• **Document excerpt**:
+--

COMMENTARY

Estrogen, Progesterone, and Epilepsy: What's the Relationship?

Andrew N. Wilner, MD

Disclosures

January 15, 2015

Background

Approximately one third of women with intractable focal epilepsy have seizures related to their menstrual cycle, also known as "catamenial epilepsy."[1] Among their many biological effects, ovarian hormones may be neuroactive. Estrogen lowers seizure threshold while progesterone raises it, supporting a hormonal influence on seizure frequency that may underlie catamenial epilepsy.[1] Catamenial epilepsy can be diagnosed in women who experience at least twice their usual seizure frequency at a specific time around their menses.[1] Three patterns of catamenial epilepsy have been proposed, based on the timing of seizure exacerbation: (1) perimenstrual, (2) periovulatory, and (3) during the second half of an anovulatory cycle.[1]

Study Design and Baseline Characteristics

To evaluate the seizure course of patients with catamenial epilepsy during pregnancy, Cagnetti and colleagues[2] prospectively followed 274 women before and during pregnancy, of whom 59 had catamenial epilepsy and 215 had noncatamenial epilepsy.[2] For each participant, seizure frequency observed during pregnancy was compared with the 9-month period prior to pregnancy.

The two groups of participants had comparable baseline characteristics. Mean age at epilepsy onset was 16.7 years for the catamenial epilepsy group and 15.5 years for the noncatamenial epilepsy group. Mean age at pregnancy was 30.3 years for the catamenial epilepsy group and 30.7 years for the noncatamenial epilepsy group. With respect to epilepsy type, 45.8% of the catamenial epilepsy group had cryptogenic epilepsy vs 47.9% of the noncatamenial epilepsy group; 33.9% of the catamenial epilepsy group had idiopathic epilepsy vs 31.2% of the noncatamenial epilepsy group; and 20.3% of the catamenial epilepsy group had symptomatic epilepsy vs 20.9% of the noncatamenial epilepsy group. Focal seizures were the most common seizure type in both groups, occurring in 62.7% of participants in the catamenial epilepsy group and 53.5% of participants in the noncatamenial epilepsy group. Generalized seizures were less common and occurred in 33.9% of the catamenial epilepsy group and 41.9% of the noncatamenial epilepsy group. Undetermined seizure types occurred in 3.4% of the catamenial epilepsy group and 4.7% of the noncatamenial epilepsy group. Nearly all women in both groups were receiving antiepileptic drug (AED) treatment, with 96.6% of participants in the catamenial epilepsy group and 89.3% in the noncatamenial epilepsy group receiving at least one AED.

+--

• **Task instructions**:
a. List the three proposed patterns of catamenial epilepsy that the epilepsy commentary identifies.
b. According to the epilepsy commentary, what was the mean age at pregnancy for the catamenial epilepsy group?
The lines that follow are separate material and bear no relation to the epilepsy commentary.

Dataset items

+--

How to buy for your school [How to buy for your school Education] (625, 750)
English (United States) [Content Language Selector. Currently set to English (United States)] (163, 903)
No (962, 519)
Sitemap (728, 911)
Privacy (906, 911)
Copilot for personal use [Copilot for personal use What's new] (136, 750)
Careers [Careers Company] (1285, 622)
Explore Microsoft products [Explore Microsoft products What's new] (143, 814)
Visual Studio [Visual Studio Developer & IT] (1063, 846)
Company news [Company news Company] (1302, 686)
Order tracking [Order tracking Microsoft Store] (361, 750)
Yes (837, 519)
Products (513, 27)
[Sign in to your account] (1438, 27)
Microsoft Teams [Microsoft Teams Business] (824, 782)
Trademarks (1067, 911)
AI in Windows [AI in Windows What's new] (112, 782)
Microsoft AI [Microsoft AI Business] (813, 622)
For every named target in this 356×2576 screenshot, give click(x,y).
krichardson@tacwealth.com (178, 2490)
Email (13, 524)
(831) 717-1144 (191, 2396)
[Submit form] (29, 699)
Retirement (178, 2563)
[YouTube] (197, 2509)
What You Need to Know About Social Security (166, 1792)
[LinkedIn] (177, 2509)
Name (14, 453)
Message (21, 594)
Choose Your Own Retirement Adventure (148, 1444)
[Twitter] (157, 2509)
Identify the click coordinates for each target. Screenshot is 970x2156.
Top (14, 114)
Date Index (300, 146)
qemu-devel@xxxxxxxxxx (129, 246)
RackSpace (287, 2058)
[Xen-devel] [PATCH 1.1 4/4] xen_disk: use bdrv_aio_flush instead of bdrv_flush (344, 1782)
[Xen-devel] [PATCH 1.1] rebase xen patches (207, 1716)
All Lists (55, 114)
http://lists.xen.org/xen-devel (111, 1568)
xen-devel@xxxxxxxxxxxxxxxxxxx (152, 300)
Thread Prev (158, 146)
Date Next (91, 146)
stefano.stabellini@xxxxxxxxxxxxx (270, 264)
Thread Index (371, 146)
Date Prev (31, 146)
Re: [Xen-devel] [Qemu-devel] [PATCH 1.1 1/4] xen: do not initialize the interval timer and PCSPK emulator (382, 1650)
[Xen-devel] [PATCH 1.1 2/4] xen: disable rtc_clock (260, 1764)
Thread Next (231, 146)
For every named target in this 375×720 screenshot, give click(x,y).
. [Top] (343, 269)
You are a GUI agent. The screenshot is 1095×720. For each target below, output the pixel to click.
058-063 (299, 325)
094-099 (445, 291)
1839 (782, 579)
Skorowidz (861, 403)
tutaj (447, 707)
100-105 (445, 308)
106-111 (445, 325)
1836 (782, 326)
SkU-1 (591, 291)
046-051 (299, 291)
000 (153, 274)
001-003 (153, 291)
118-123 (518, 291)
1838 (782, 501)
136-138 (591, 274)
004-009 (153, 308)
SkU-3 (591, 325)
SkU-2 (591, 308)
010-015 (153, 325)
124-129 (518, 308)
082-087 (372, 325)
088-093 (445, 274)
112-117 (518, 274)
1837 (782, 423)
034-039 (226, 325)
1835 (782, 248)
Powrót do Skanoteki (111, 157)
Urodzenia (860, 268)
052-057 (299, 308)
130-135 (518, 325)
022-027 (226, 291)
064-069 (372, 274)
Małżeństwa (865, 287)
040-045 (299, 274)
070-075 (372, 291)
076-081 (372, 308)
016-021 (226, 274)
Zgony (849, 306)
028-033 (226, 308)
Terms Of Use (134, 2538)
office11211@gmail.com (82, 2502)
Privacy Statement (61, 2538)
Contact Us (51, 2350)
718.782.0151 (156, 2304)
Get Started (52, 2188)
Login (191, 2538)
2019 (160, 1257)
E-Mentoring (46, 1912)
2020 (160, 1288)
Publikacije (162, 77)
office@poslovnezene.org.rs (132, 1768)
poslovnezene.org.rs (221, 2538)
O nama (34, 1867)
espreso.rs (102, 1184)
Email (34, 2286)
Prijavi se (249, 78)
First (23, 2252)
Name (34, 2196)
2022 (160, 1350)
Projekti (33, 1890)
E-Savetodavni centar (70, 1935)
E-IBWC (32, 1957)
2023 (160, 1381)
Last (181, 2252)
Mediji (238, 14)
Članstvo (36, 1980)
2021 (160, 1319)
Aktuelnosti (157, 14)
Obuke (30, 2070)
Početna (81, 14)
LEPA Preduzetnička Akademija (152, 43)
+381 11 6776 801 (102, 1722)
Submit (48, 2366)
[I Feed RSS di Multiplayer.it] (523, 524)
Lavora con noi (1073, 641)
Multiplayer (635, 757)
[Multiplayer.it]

+--

• **Expected outputs**:
a.
1. Perimenstrual
2. Periovulatory
3. During the second half of an anovulatory cycle

b. 30.3 years